Our client was purchasing a large warehouse for £1.4m in January 2015 and had been advised to contact us by their accountant who new they were planning to make the purchase. Therefore we were lucky to be able to get involved before completion had taken place.

We were able to talk to our client's solicitor who had already ascertained the vendor had not claimed capital allowances on the fixtures within the property. We in turn were able to investigate the ownership of the property prior to the vendors acquisition and ascertain that the previous owner had not been entitled to claim capital allowances.

The Issues

There were a number of issues which had to be resolved to make sure that our client received the maximum capital allowances benefit possible. Namely:-

i) The vendor would have to agree that a capital allowances calculation was undertaken based on their original purchase expenditure (circa £750,000) in 1998 i.e. meet the "fixed value requirement"

ii) The vendor would have to agree to pool these capital allowances in their accounts in the tax year the property was being sold.

iii) The vendor would have to agree to enter into a Section 198 Tax Election Agreement with our client and pass on all capital allowances over to them.

iv) They would agree to undertake all of the above at their own cost.

The Solution

We were able to advise our client's solicitor with regard to the appropriate clauses and warranties to be placed in the purchase contract. These committed the vendor to provide the necessary information for us to undertake the required capital allowances analysis. We were then also able to raise the Section 198 Tax Election Agreement which was signed by both parties. All this was able to take place after completion because of the commitments made by the vendor in the purchase contract.

The Results

The claim for capital allowances based on the vendor's original expenditure produced capital allowances of circa £101,000. However because the vendor had purchased the property prior to April 2008 we were able to undertake a separate claim for Integral Features for our client based on their expenditure of £1.4m.
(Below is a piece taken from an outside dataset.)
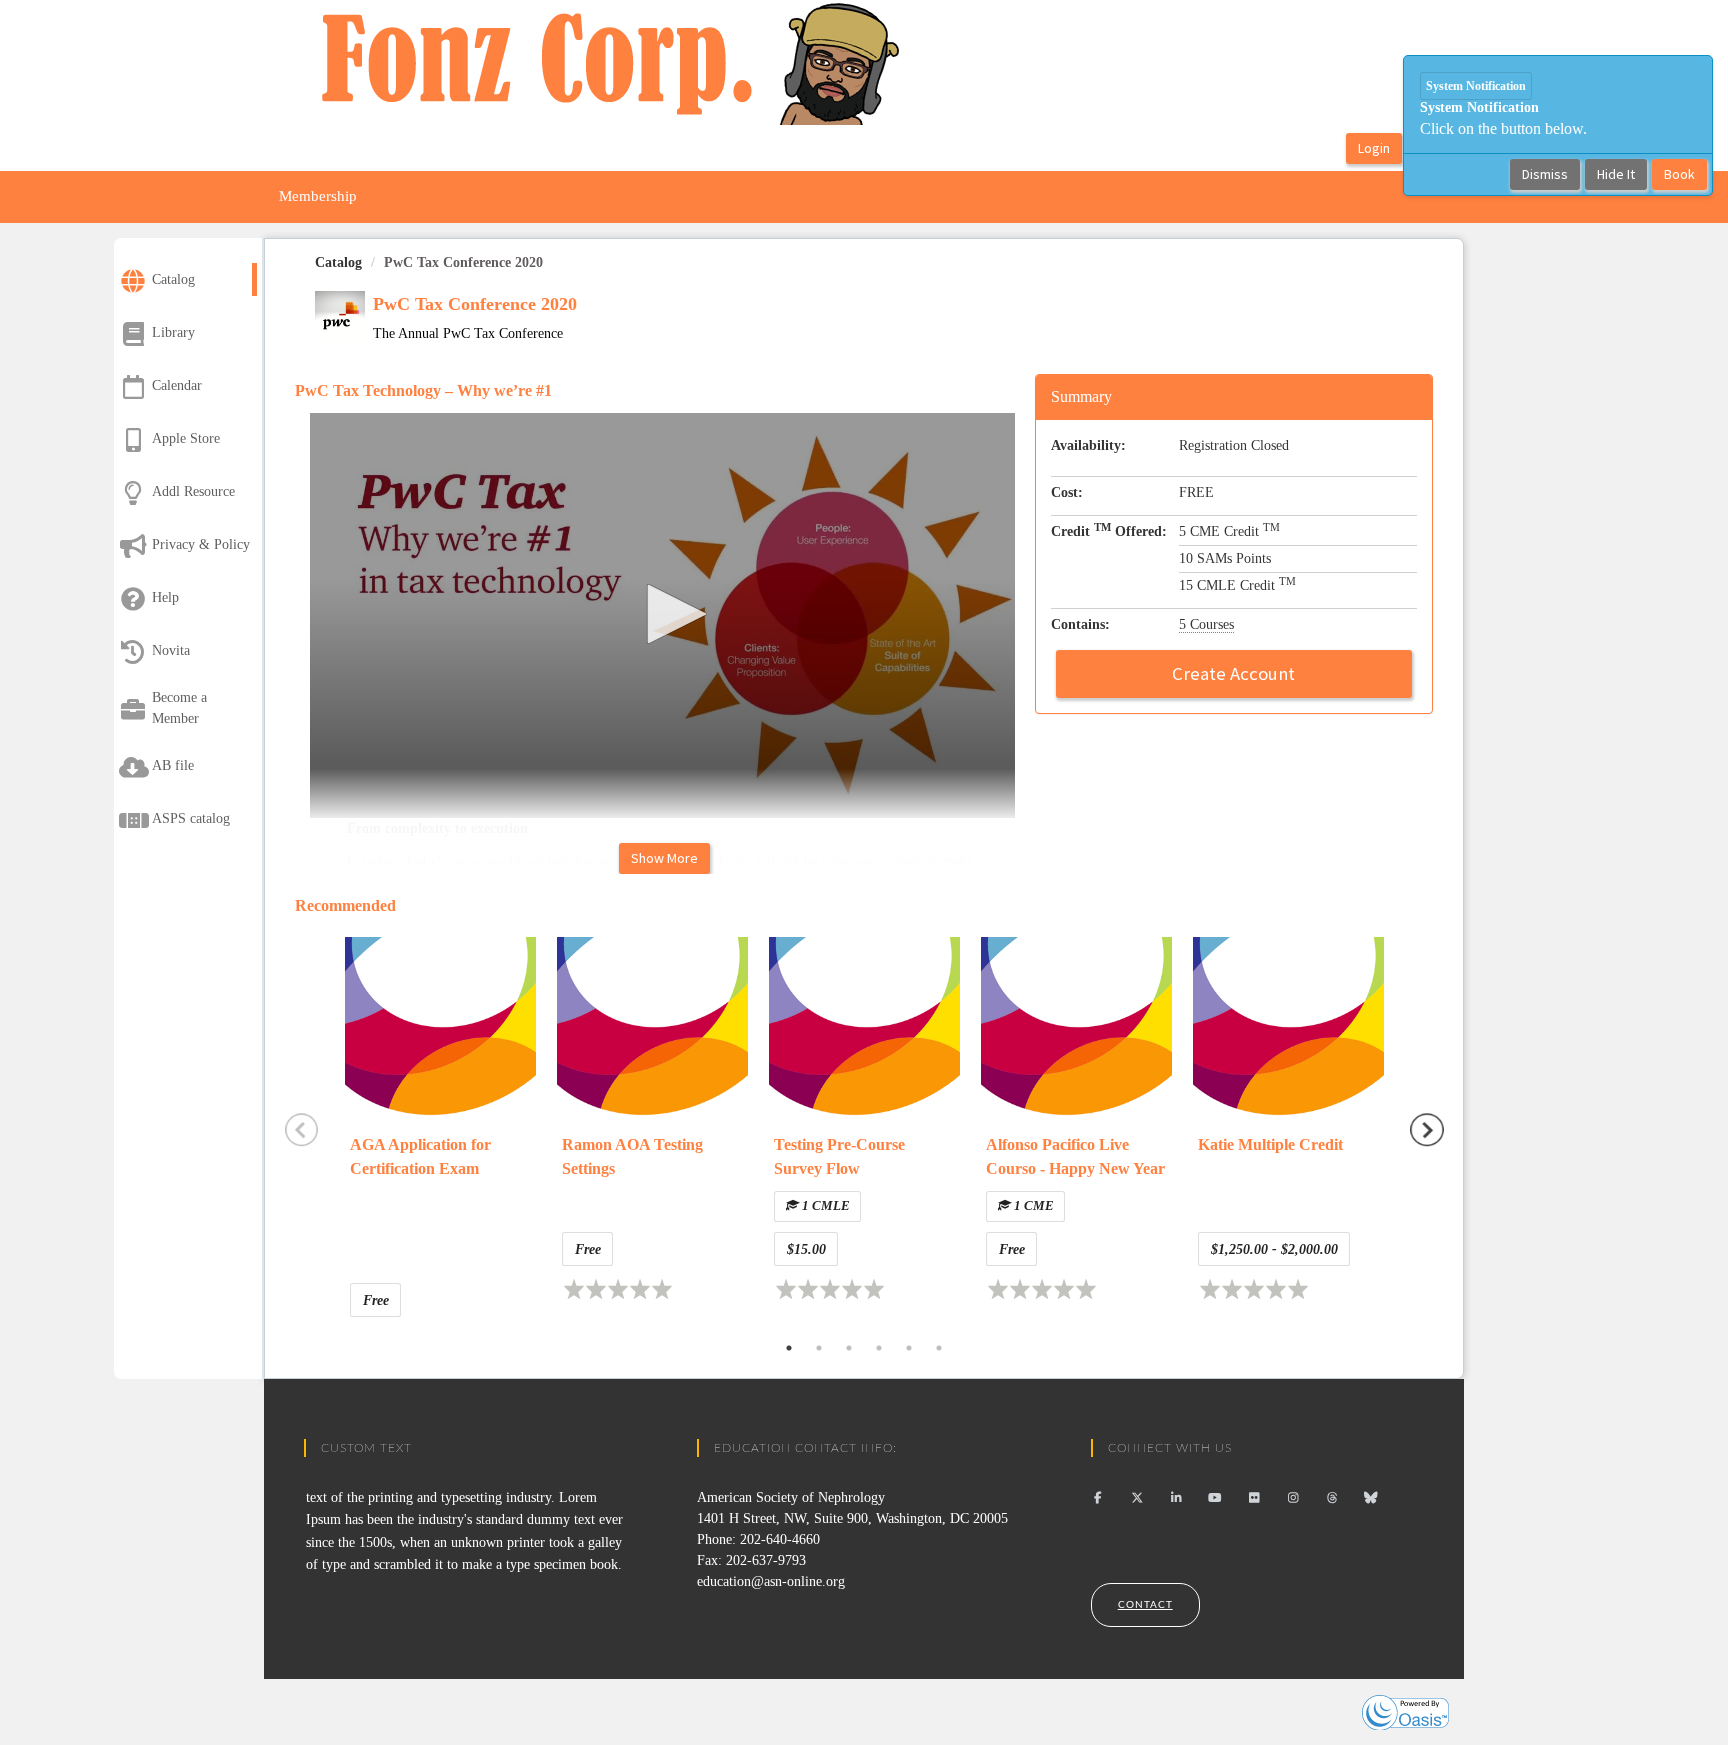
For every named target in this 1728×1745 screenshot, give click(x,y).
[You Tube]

This produced a further claim of circa £54,000 meaning a total capital allowances out turn of £155,000.

Our client was therefore able to claim £155,000 of capital allowances for the year by utilising the AIA. As they are a 20% tax payer this equates to a total tax saving of £31,000. Lastly it should be noted that if we had not been asked by the accountant to get involved before their client completed on the property the likely maximum we would have been able to claim would have just been the Integral Features element of £54,000.

I hope this case study proves useful to any interested party whether they are an accountant, solicitor or potential property purchaser.